Se o patrão da FEMACOSA, com o seu proverbial estilo de Rainha de Inglaterra, tivesse de sintetizar este seu ano, até ao dia de hoje, como observador privilegiado de todos os problemas protagonizados pelo seu príncipe Cristiano Ronaldo, servir-lhe-ia um histórico discurso de Isabel II, há precisamente 30 anos:
“2022 não é um ano que possa ser lembrado com grande prazer. Descambou num autêntico “Annus Horribilis”.
A sucessão de tragédias, escândalos familiares, traições amorosas, divórcios, desastres e castelos a arder que atormentaram a Família Real britânica em 1992, foi potenciada pela fama da Princesa Diana, o maior fenómeno de popularidade mediática à escala mundial, recorde que o jogador português luta denodadamente para superar com a ajuda das redes digitais, sem acautelar os danos colaterais de repulsa por desvios de comportamento, indesculpáveis à luz do socialmente correcto.
Graças a um assessor privado muito competente, a Rainha citava uma expressão usada um século antes pela Igreja Anglicana para descrever o ano de 1870, quando foi declarada a “infalibilidade do dogma papal” - o que, em linguagem laica, significava que quando o Papa fala ninguém pode duvidar, mesmo que ele peque, erre ou minta, notória e descaradamente.
Ela assumiu com coragem e frontalidade o que os assessores da FPF tentaram esconder, de forma canhestra, pondo em causa a autoridade e a seriedade do seu treinador em regime de prestação de serviços, por razões insondáveis e perigosíssimas para a coesão da seleção.

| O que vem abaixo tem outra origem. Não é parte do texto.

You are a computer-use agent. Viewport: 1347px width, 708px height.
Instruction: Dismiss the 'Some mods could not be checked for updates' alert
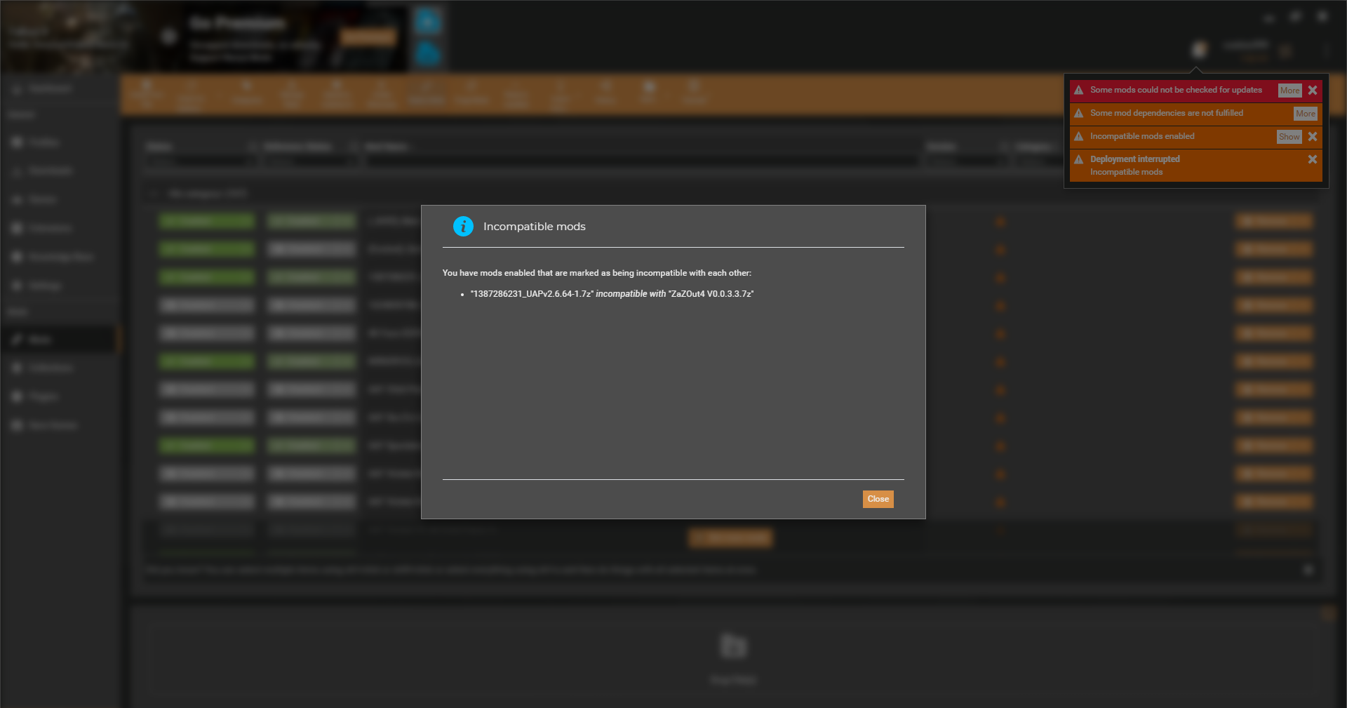click(x=1313, y=90)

Nesta medida, também deve ser “horribilis” a sensação de Cristiano Ronaldo mais uma vez desautorizado e despojado da infalibilidade futebolística e pessoal que lhe fora reconhecida durante anos a fio, alcandorando-o a um estatuto ‘ex-cathedra’ que, por mais notórios que sejam os seus erros, ninguém tem tido coragem de discutir ou pôr em causa. Sentindo-se e vivendo como um Papa da bola, inquestionável por escritura e tradição.
Até ontem, pois todas as histórias de super-heróis, na essência da sua humildade e dádiva às causas superiores, merecem um final feliz.

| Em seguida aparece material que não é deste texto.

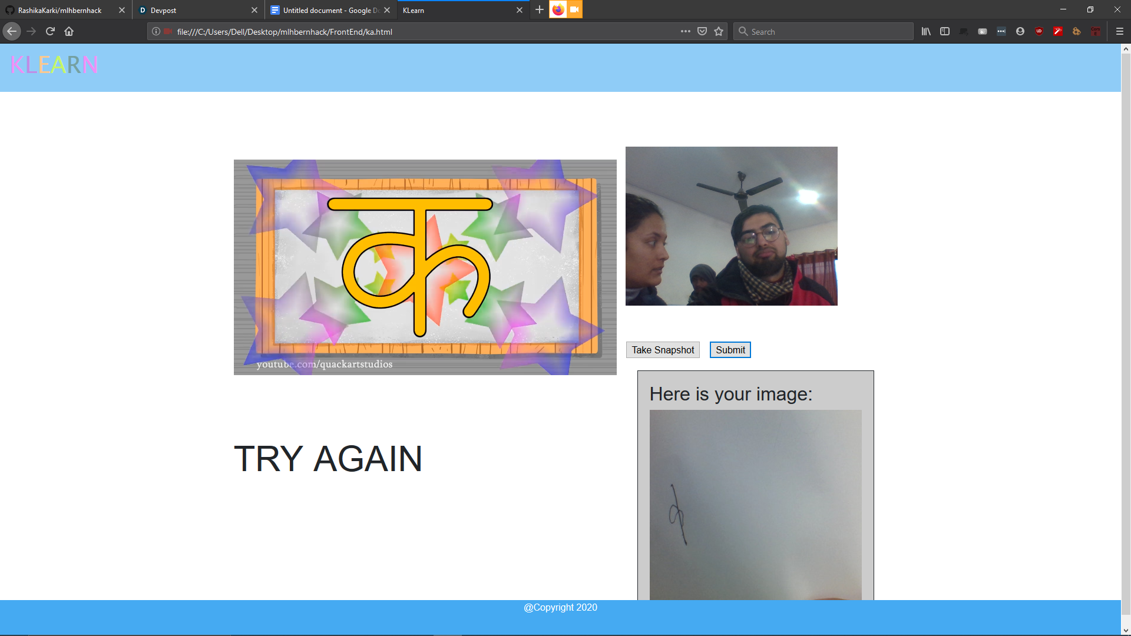The image size is (1131, 636).
Task: Open the Firefox account icon
Action: coord(1020,32)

O jogo de hoje entre Portugal e a Suíça, com uma atitude majestática de Cristiano, ainda pode desencadear a purga que transforme o horrendo 2022, in-extremis, em memorável “Annus Mirabilis”, como os tempos miraculosos da “Era da Razão” que iluminaram a mente humana e libertaram os espíritos das trevas da Idade Média.
Dir-se-á que, à razão de um próximo contrato de 500 milhões de euros, a era de Cristiano Ronaldo seguirá infalível e certa, sempre cheia de razão, como um daqueles relógios da sua coleção de luxo, CR7 Epic, com 26 diamantes, o mesmo número das pedras preciosas da seleção, lançada este ano por uma marca suíça.
Mas, no final de um reinado tão duradoiro como o da monarca recentemente falecida, Cristiano Ronaldo deve ter aprendido que o amor dos súbditos se conquista pela acção corajosa, liderante e aglutinadora, porque, como dizem os ricos e famosos, “o dinheiro não é tudo”.
A começar pelo discurso de compromisso e responsabilidade que pode proclamar hoje no balneário, projectando a voz para todos ouvirem bem e citando a maior “influencer” inglesa :
“Declaro diante de todos vocês que todo o meu jogo com a Suíça, seja longo como eu gosto ou curto por decisão do treinador, será dedicado ao vosso serviço e ao serviço do nosso grande país”."